As the Jaguars focus on building their roster depth, key backups like Caleb Ransaw are poised to make a significant impact this season.

Late July always brings the same temptation: start with the stars. The Jacksonville Jaguars have plenty of those, but the real story for this roster is how much they’ll need from the players lower on the depth chart once camp gets going.

That’s where the backups come in. And for Jacksonville, a handful of them look far more important than the label suggests.

Caleb Ransaw is the clearest example. He was the first non-Travis Hunter selection in the Jaguars’ new era, taken in the third round a year ago, and he still hasn’t made his NFL debut. A foot injury in training camp ended his season before it ever really began, and that makes his 2026 role one of the more interesting storylines on the roster.

The Jaguars are in solid shape at safety with Eric Murray back and Antonio Johnson stepping into a bigger role after splitting time as the third safety and a spot starter last season. That likely leaves Ransaw in a similar kind of job, which means he may not be in the first 11 on Week 1 against the Cleveland Browns.

But that doesn’t make him a minor piece. Jacksonville leaned on three-safety looks a lot last year, and Johnson still regularly played north of 40% of the snaps in games where he filled that third-safety role.

If Ransaw inherits that job, he’ll matter plenty.

Walker Little is another player whose status depends on how the line settles over the next few weeks. It’s hard to say whether he’s a starter or a backup until camp gets closer and the Cole Van Lanen situation becomes clearer. For this exercise, Van Lanen gets the starter tag because the Jaguars paid him last year and had him in the lineup before his injury.

Even so, Little remains a big-time piece. He’s the kind of tackle who has looked like a starting left tackle more often than not in his career, even if 2025 was a step down from his earlier seasons.

Whether he ends up back at left tackle or slides inside to guard, he gives Jacksonville real value. The next few months will decide exactly where that value shows up.

At tight end, there’s no real mystery about the top spot. Brenton Strange just got paid for a reason.

That makes rookie Nate Boerkircher the likely No. 2, and his arrival says something about how the Jaguars want to use their personnel in 2026. The pick points toward more 12 and 13 personnel looks, which gives Boerkircher importance even if he never becomes a headline player.

His receiving volume is still to be determined, but the blocking value is already obvious.
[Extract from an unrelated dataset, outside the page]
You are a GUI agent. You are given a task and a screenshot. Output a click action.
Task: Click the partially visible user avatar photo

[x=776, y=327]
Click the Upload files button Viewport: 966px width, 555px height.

As a rookie, that alone should get him on the field.

Jacksonville doesn’t need splashy numbers from him to get something meaningful out of his role. He’s part of what makes Liam Coen’s offense more flexible in his second year.

Wyatt Milum also fits the category of a backup who could end up being much more than that. Patrick Mekari enters camp as the starter at right guard, so Milum gets counted here, even though he deserves a real chance to push for the job. He didn’t play much as a rookie, but he’s healthier now, stronger now, and in a better place than he was during the first weeks of camp a year ago.

His value comes from how many spots he can cover. Guard looks like his best fit, but he can help at tackle too, and that versatility makes him one of the more useful reserves on the offensive line.

If he doesn’t win the right guard job, he still projects as a top backup across multiple spots. There’s also still a path for him to make a second-year leap and claim a starting role.

Then there’s Ruke Orhorhoro, the defensive tackle the Jaguars added in the trade with the Atlanta Falcons for Maason Smith right before the draft. He hasn’t posted eye-popping numbers early in his career, but this move gives him a fresh chance in a place that may fit him better.

Jacksonville needs the help. The depth behind Arik Armstead and DaVon Hamilton is thin, and that showed up during the 2026 season.

Orhorhoro brings something the Jaguars haven’t always had from backup defensive tackles in recent years: real traits and pass-rush upside. If he can help the interior rush alongside Armstead, that front could become even more dangerous.

How far he goes from there will depend on his run defense, and whether he becomes more than Armstead’s third-down partner. But if he has the kind of year that turns heads, he could head into 2027 as the starter at three-technique.